__What is expected__
Please repeat the lines from the one containing "Given: Select the" through the one containing "Looking at the screenshot, I should 287,30.", both included, and leave the pictures out.

__Records to use__
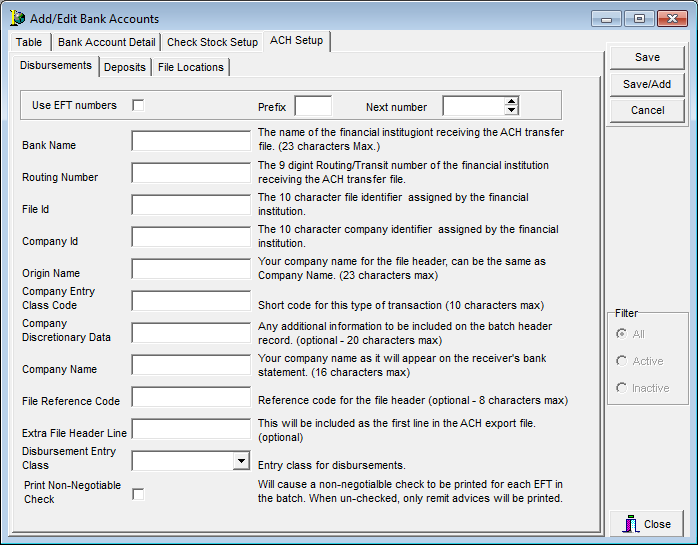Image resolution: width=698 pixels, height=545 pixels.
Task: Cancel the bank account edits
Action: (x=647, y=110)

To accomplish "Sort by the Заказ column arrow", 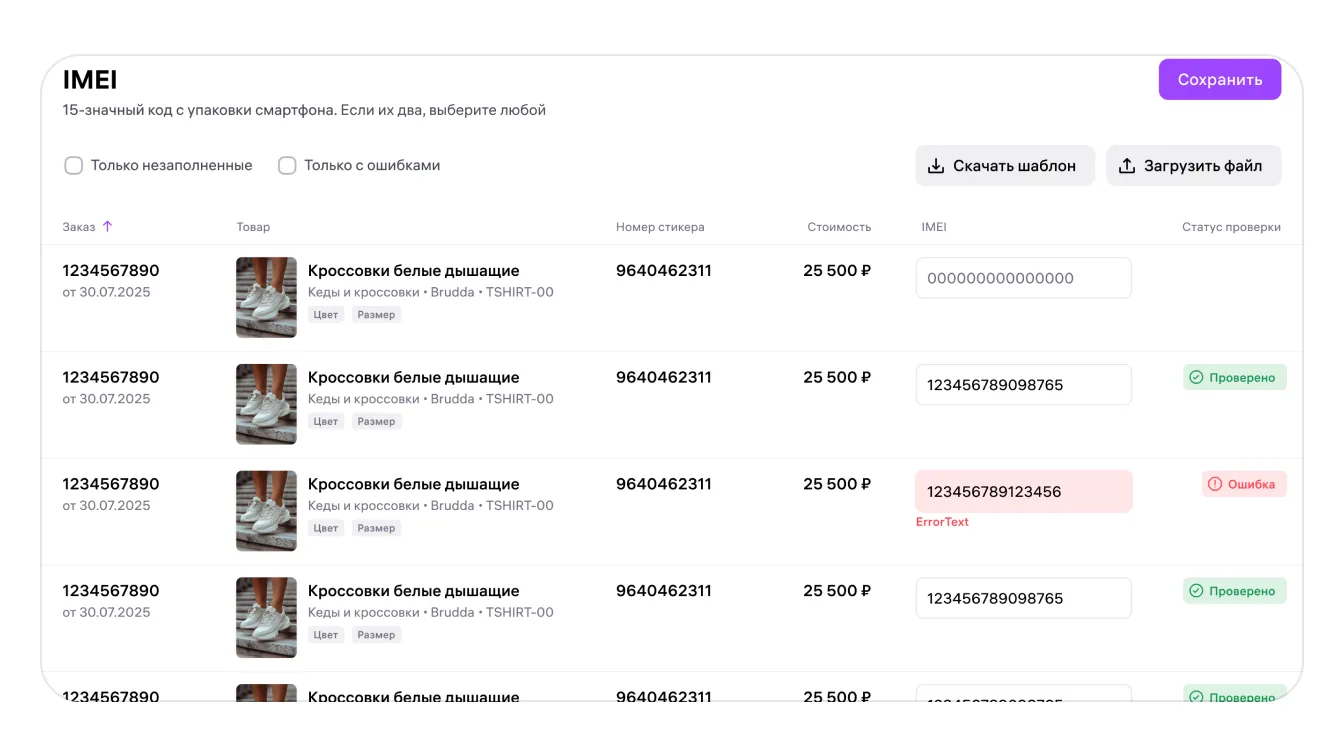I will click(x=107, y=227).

--

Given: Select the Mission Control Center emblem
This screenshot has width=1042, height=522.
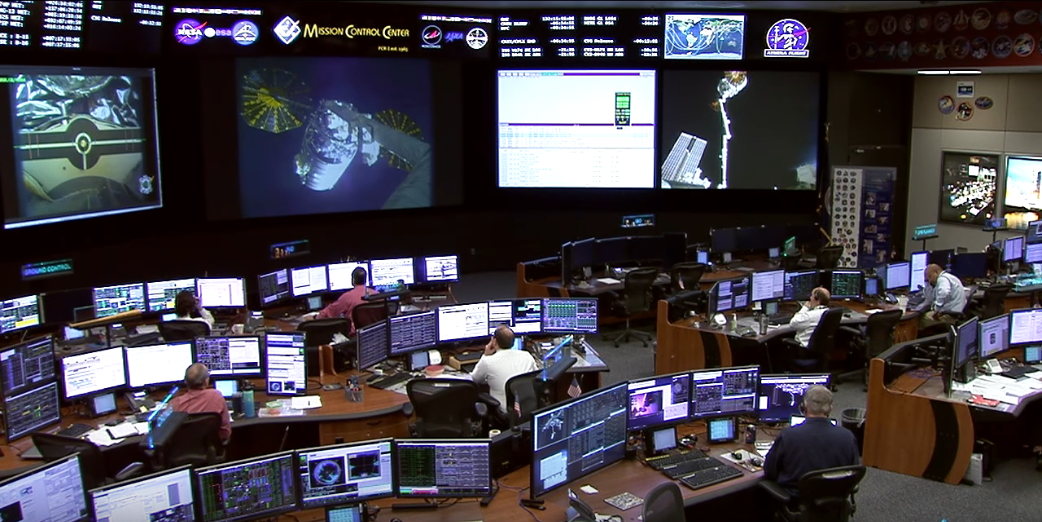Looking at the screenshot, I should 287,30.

__Answer__
Given: Select the Mission Control Center emblem
This screenshot has width=1042, height=522.
Looking at the screenshot, I should 287,30.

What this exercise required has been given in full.